→ **Rows from a dataset for screen grounding**:
— Begin —

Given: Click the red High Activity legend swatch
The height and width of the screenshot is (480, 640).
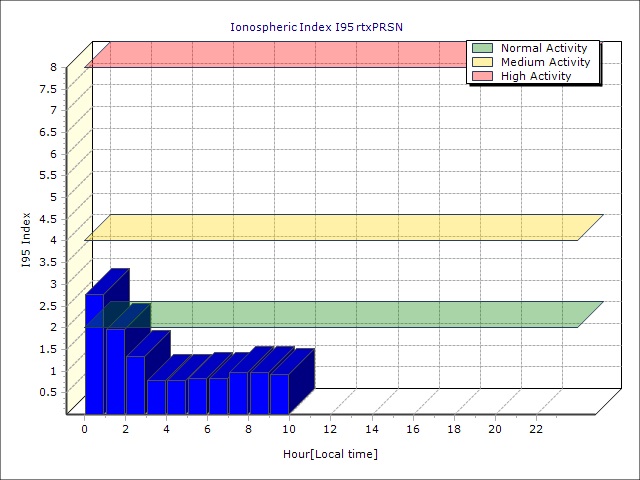Looking at the screenshot, I should 482,76.
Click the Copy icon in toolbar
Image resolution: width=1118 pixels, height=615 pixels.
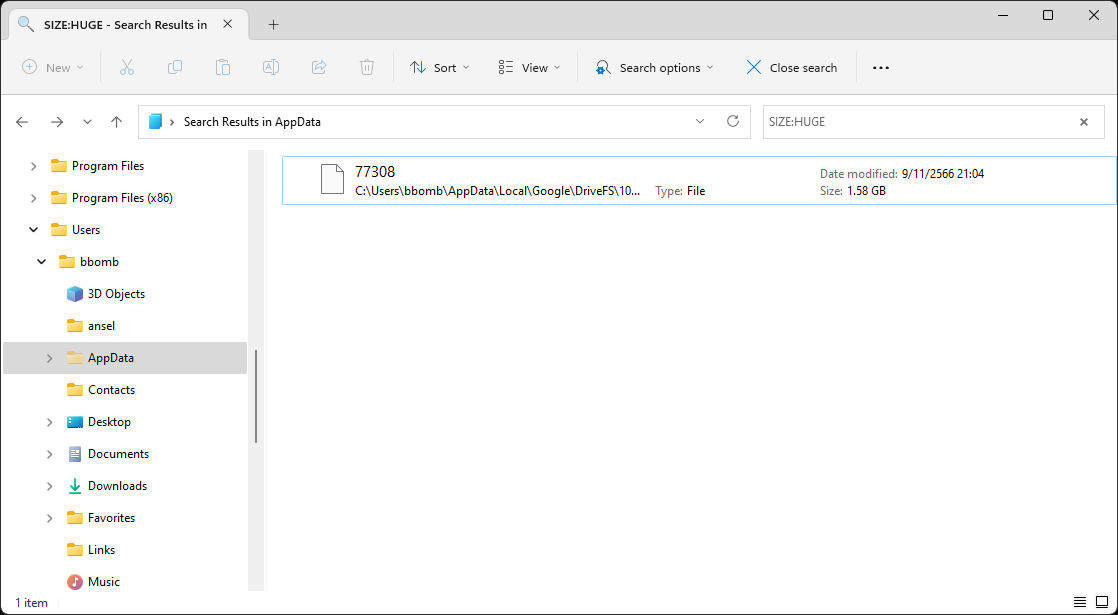(175, 67)
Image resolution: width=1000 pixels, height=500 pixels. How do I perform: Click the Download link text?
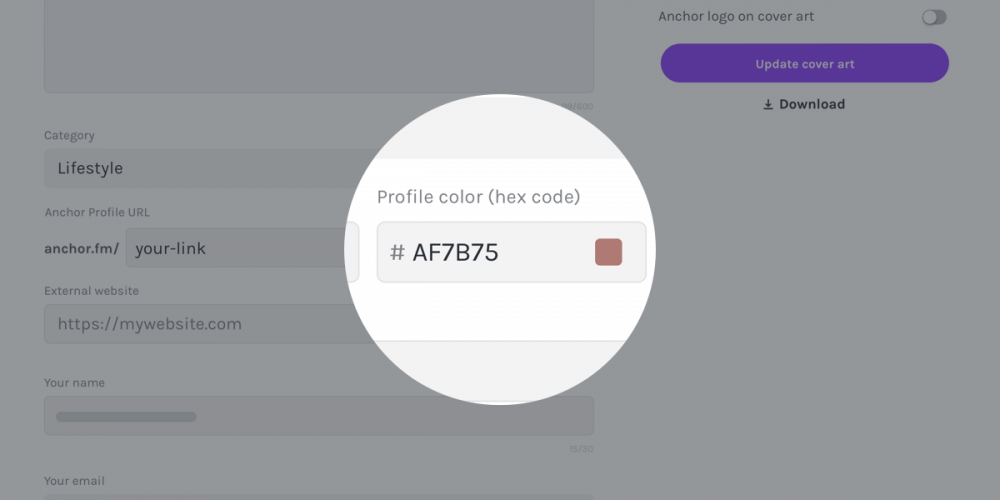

— End —

→ **TASK TO COMPLETE**: Quote every line of the data above word for word, leaving out the pictures.

→ **THE REPLY**:
Given: Click the red High Activity legend swatch
The height and width of the screenshot is (480, 640).
Looking at the screenshot, I should 482,76.
Click the Copy icon in toolbar
Image resolution: width=1118 pixels, height=615 pixels.
(175, 67)
Image resolution: width=1000 pixels, height=500 pixels. How do I perform: Click the Download link text?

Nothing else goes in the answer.